## [Data shown]
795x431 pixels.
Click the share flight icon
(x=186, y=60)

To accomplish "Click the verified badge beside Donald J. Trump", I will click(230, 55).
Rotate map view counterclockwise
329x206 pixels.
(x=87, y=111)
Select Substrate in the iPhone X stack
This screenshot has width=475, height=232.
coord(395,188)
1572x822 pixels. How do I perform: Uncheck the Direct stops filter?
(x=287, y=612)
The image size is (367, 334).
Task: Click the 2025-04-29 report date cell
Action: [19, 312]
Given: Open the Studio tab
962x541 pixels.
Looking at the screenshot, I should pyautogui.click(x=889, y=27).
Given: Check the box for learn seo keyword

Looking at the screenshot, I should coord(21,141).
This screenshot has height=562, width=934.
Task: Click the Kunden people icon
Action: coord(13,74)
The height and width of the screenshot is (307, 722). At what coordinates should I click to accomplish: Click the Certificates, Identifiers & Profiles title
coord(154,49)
* * *
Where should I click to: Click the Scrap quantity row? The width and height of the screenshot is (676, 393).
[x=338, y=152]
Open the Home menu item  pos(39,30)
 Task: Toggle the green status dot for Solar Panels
* * *
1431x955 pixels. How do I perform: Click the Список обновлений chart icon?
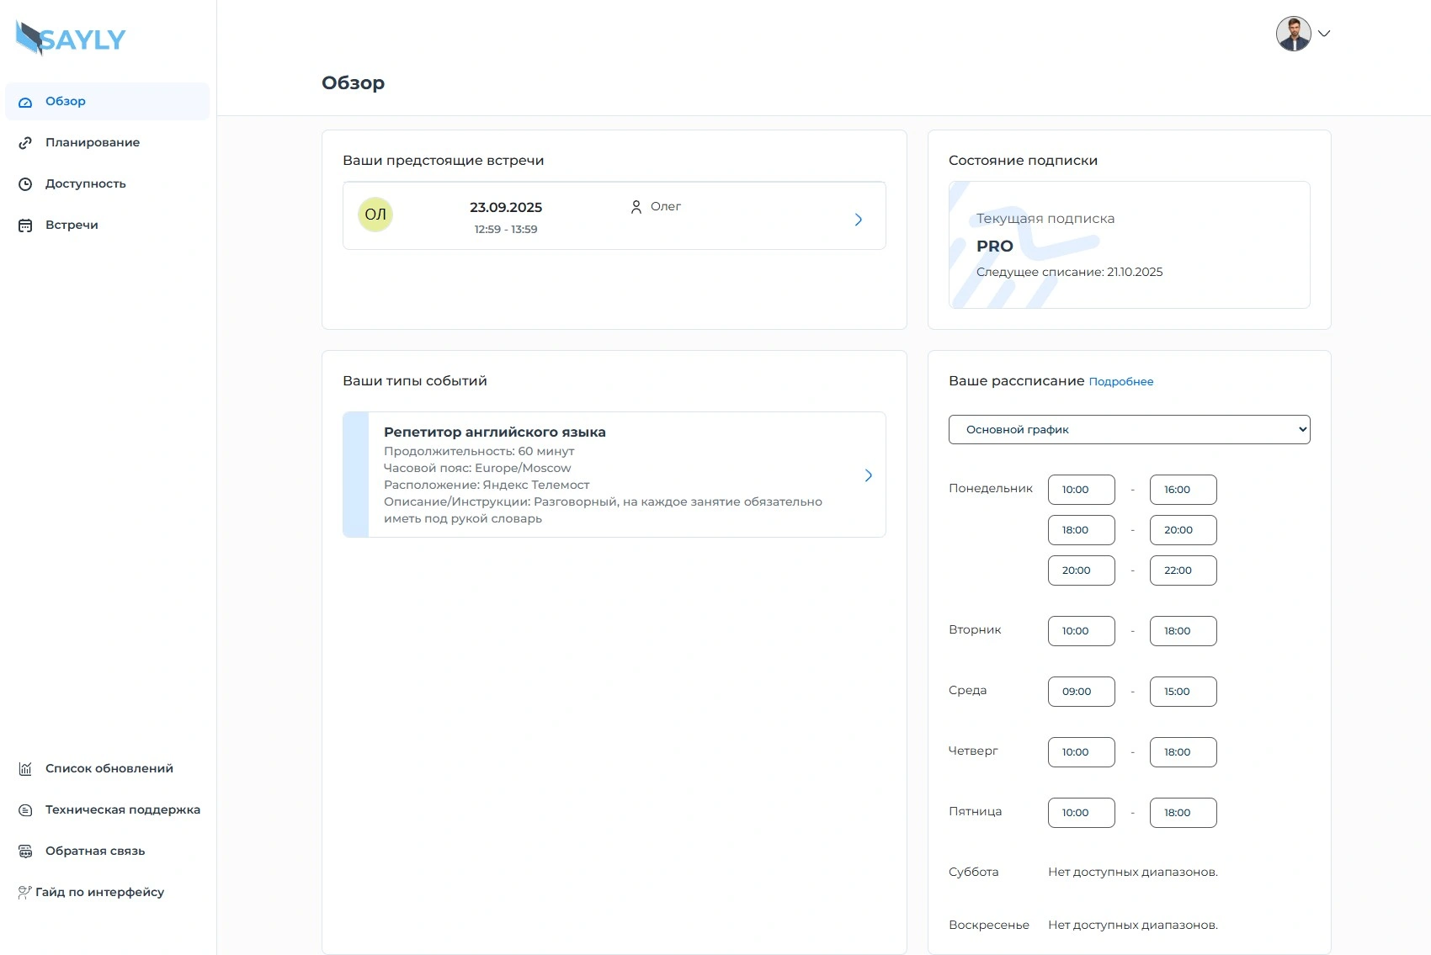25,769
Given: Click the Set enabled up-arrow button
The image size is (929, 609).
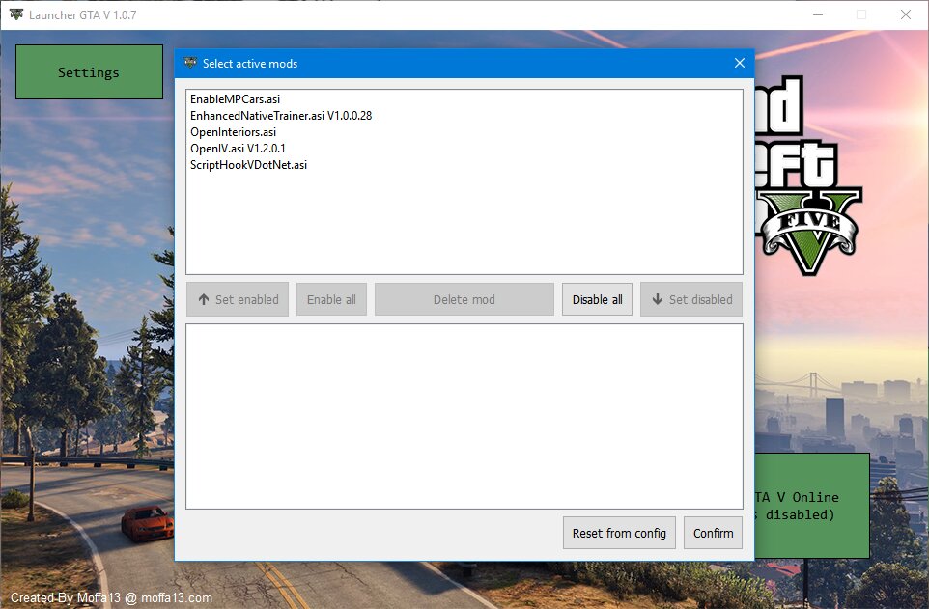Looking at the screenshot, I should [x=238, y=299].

## [Goal of the exercise]
The answer should be one number only: how many lines in the listing hold "Open".

## [Completed task]
2